Energinet, Denmark's transmission system operator, extended its pause on new large-load connection agreements on Wednesday 27 May, prolonging a hold first imposed in March. The decision keeps fresh data-centre hook-ups frozen in one of Europe's cleanest and most wind-rich grids. 1
The extension matters because it disproves a comfortable assumption. One theory held that US moratoriums and British queues would simply push demand toward countries with renewable surpluses to spare. Denmark has exactly that surplus and still cannot connect the load. The constraint is not generation mix but the pace at which any transmission network can physically be built out to carry new demand. Surplus wind does not help if the wires cannot move it to where the compute sits.

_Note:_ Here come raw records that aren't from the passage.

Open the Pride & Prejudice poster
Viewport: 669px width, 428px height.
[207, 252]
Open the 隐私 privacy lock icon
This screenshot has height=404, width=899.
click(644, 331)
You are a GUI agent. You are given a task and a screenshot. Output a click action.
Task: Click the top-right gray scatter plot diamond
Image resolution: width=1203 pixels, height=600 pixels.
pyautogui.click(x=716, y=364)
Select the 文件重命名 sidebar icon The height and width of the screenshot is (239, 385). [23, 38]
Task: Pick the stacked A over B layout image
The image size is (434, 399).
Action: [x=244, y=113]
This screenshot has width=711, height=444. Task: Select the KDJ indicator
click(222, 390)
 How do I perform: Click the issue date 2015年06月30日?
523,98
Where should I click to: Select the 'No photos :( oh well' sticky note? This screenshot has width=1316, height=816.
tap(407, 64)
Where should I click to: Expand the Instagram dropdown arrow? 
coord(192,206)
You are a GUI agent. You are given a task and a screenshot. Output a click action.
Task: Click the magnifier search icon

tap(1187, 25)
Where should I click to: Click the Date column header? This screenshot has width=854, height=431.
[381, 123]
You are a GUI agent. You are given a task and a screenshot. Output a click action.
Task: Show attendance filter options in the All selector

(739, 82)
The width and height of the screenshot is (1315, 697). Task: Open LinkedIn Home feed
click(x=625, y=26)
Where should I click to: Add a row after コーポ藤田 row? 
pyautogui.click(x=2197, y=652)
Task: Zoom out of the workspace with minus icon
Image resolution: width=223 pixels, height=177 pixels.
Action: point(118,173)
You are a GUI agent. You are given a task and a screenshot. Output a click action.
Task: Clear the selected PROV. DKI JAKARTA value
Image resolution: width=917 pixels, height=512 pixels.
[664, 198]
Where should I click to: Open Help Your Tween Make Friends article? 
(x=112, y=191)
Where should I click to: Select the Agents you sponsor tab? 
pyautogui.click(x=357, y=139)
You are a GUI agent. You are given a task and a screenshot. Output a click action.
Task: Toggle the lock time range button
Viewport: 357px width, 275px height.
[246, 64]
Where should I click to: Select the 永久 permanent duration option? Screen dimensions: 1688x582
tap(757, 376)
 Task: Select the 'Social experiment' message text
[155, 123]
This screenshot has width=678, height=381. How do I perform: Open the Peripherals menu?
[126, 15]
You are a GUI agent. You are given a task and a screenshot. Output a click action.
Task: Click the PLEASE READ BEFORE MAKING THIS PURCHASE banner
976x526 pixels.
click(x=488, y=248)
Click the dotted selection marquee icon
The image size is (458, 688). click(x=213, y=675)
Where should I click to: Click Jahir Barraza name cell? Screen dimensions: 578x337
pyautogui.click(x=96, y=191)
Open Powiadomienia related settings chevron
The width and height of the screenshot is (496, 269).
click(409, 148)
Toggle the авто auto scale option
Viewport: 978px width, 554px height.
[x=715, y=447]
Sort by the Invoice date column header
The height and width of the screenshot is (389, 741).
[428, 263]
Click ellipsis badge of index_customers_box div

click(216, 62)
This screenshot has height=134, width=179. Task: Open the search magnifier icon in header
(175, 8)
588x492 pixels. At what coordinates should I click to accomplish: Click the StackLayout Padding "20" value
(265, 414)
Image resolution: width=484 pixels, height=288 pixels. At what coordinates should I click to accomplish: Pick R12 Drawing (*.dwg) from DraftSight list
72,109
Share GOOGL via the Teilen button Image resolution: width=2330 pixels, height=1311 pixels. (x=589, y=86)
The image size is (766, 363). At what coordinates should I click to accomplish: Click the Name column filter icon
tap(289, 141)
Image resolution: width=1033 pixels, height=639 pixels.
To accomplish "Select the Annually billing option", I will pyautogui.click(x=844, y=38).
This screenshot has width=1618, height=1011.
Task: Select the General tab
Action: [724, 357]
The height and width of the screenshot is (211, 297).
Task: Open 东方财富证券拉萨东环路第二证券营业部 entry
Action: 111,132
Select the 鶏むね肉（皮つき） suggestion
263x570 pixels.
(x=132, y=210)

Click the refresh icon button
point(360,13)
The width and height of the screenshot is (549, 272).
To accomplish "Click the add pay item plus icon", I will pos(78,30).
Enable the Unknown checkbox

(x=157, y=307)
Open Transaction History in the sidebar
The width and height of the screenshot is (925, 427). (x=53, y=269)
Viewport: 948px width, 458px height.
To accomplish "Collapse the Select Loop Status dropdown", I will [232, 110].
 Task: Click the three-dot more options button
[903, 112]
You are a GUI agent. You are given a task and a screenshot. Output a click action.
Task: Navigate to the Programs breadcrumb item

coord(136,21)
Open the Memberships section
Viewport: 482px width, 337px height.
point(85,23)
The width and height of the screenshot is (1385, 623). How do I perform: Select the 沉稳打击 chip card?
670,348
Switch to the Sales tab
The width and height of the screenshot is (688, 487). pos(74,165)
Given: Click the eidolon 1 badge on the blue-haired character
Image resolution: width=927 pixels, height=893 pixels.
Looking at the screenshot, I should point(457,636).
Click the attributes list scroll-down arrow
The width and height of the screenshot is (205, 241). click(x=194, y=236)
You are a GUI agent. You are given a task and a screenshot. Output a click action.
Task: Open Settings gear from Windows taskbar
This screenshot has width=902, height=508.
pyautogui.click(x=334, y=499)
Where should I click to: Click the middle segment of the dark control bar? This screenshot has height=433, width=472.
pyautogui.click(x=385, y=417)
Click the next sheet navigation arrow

The scale of the backlog explains the freeze. Energinet is sitting on a connection queue of roughly 60 GW against national peak demand of about 7 GW, with data centres making up around 14 GW of that pipeline. At that volume the queue itself becomes the bottleneck: the operator cannot assess applications fast enough regardless of any intent to approve them.
The same dynamic has now surfaced across very different jurisdictions. Johor in Malaysia halted approvals after the country's first water-rights protest , a grid-and-resource ceiling reached despite no shortage of political will to build. Clean or not, the grid grows at the speed it grows, and the compute boom is arriving faster.